Charlie W. DUNCAN et al., Plaintiffs,

Civ. A. No. 72-C-145-R.

United States District Court, W. D. Virginia, Roanoke Division.

September 28, 1973.

Frederick T. Gray, Williams, Mullen & Christian, Chesterfield, Va., for plaintiffs.

W. H. Jolly, Kime, Jolly, Clemens & Canterbury, Salem, Va., for Town of Blacksburg.

Andrew P. Miller, Atty. Gen., Stuart H. Dunn, Vann H. Lefcoe, Asst. Attys. Gen., Commonwealth of Virginia, Richmond, Va., for intervening defendants.

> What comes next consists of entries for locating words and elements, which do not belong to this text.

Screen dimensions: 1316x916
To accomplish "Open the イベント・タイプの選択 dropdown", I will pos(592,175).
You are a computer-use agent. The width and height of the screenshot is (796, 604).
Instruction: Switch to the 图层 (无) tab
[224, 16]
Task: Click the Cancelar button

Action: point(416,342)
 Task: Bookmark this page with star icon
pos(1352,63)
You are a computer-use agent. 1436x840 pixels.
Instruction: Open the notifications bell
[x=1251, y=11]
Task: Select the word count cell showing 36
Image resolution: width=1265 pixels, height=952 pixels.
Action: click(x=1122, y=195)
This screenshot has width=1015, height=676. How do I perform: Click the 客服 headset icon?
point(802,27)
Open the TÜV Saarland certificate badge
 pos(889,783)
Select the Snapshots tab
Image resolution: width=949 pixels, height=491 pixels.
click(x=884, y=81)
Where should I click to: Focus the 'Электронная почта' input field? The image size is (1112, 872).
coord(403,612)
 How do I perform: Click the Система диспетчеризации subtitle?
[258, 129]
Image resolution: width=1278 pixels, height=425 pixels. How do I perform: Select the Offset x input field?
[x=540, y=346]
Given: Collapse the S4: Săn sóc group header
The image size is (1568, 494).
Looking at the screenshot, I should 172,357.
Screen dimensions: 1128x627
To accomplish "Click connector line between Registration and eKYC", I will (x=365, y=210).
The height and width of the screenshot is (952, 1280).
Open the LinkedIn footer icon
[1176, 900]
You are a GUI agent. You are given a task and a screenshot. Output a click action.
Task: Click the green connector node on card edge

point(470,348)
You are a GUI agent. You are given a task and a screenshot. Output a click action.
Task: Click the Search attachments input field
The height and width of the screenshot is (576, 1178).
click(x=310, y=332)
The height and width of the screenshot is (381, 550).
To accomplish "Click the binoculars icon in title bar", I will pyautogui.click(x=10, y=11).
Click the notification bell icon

Before WIDENER, Circuit Judge, DALTON, Chief District Judge, and TURK, District Judge.


WIDENER, Circuit Judge:

In this action, citizens of the Town of Blacksburg and Montgomery County, Virginia challenge the constitutionality of certain annexation statutes in Virginia, which are Chapter 25 of Title 15.1 of the Va.Code, §§ 15.1-1032 to 1058. They contend that the statutes are unconstitutional as applied in the Town of Blacksburg's annexation of a portion of Montgomery County. Specifically, they assert that since December 31, 1972 approximately *644 12,573 residents of the Town of Blacksburg have had no representation on the Town Council, that total lack of representation shall continue to exist until the next election, July 1, 1974, and that the resulting discrimination constitutes a denial of equal protection of the laws guaranteed by the Fourteenth Amendment.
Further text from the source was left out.